Лотта и Зигфрид во время этой пламенной пьяной речи чуть не упали со стульев: выдержать такое почти невозможно. Им и в голову не приходит, что Ланг на протяжении всего следующего года будет мотаться взад и вперед между Парижем и Берлином, осторожно выясняя обстановку: не подвернется ли все-таки возможность какого-то сотрудничества с УФА.
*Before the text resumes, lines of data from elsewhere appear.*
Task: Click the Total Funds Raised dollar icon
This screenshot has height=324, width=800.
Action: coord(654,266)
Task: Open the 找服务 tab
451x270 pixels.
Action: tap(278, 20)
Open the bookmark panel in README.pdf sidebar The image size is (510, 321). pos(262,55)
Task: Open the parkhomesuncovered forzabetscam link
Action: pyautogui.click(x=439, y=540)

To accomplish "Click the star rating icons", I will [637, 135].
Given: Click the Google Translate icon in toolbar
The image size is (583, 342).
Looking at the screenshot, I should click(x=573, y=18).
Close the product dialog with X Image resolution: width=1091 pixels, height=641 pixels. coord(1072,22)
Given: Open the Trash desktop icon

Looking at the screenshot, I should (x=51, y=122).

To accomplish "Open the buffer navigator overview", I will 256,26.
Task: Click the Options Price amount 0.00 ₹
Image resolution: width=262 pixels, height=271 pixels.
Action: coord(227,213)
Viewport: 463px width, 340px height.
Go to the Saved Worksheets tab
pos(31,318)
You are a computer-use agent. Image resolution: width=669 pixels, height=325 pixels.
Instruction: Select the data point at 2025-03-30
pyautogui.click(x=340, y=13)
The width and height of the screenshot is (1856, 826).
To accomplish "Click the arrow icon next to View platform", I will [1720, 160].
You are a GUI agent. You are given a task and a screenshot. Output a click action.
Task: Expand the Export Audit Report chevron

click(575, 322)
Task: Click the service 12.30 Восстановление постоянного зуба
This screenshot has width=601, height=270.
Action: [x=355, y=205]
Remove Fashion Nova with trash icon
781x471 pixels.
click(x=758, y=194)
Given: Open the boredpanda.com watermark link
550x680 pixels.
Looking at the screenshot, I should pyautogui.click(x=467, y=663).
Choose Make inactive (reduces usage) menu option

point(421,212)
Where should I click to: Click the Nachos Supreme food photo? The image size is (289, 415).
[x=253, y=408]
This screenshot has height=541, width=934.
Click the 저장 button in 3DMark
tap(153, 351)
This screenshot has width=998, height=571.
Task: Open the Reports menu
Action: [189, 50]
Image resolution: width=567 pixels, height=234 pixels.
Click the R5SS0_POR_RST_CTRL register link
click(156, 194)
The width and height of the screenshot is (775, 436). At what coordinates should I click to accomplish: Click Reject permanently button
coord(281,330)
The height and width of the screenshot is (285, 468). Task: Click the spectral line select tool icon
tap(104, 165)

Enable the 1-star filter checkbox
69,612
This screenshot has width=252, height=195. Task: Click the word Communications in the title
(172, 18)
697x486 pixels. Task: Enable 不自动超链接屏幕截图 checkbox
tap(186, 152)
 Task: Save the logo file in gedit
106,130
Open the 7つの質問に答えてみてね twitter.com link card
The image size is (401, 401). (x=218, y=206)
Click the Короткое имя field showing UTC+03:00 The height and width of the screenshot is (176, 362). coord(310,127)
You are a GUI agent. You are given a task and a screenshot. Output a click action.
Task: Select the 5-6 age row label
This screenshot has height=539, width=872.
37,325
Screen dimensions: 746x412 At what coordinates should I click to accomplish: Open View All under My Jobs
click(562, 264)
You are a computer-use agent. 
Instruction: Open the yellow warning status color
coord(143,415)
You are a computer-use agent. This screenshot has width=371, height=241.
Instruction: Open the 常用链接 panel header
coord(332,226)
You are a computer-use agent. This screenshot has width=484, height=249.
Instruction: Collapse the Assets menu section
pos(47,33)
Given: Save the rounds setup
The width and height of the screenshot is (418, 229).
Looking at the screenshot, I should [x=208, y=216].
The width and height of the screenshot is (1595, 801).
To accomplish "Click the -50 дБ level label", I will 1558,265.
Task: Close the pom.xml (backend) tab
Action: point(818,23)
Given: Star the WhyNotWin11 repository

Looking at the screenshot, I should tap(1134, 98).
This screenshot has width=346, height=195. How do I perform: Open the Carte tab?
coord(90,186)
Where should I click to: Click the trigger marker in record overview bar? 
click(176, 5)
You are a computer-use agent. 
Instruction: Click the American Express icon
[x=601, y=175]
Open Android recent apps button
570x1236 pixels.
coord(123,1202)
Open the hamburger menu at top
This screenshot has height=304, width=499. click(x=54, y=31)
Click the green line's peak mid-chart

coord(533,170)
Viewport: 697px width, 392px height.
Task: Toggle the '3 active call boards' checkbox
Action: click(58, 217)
Так что они храбро и сочувственно улыбаются Лангу: дескать, видит Бог, бывают худшие вещи, чем это временное – вызванное слишком поспешным бегством – умственное расстройство. Кельнер вагона-ресторана где-то прячется, поэтому вина больше нет; и через некоторое время, скрашенное дальнейшей болтовней, которая наверняка не затрагивала тему оппортунизма, они наконец, двигаясь толчками, достигают первых мутно освещенных пригородов Парижа – эти трое германцев без Германии.
29
По прошествии многих, многих лет – да, половины вечности – одетый в черное великан возвращается, тяжело ступая, через занесенный снегом внутренний двор своего узилища и хлопает замерзшими ручищами. Внутри только что покинутого сортирного барака выпущенная им моча давно превратилась в желтую кристаллическую колонку. Слишком холодно для птиц, слишком холодно, чтобы дышать: в Ирокез Фолз, Онтарио, – минус тридцать шесть по Цельсию.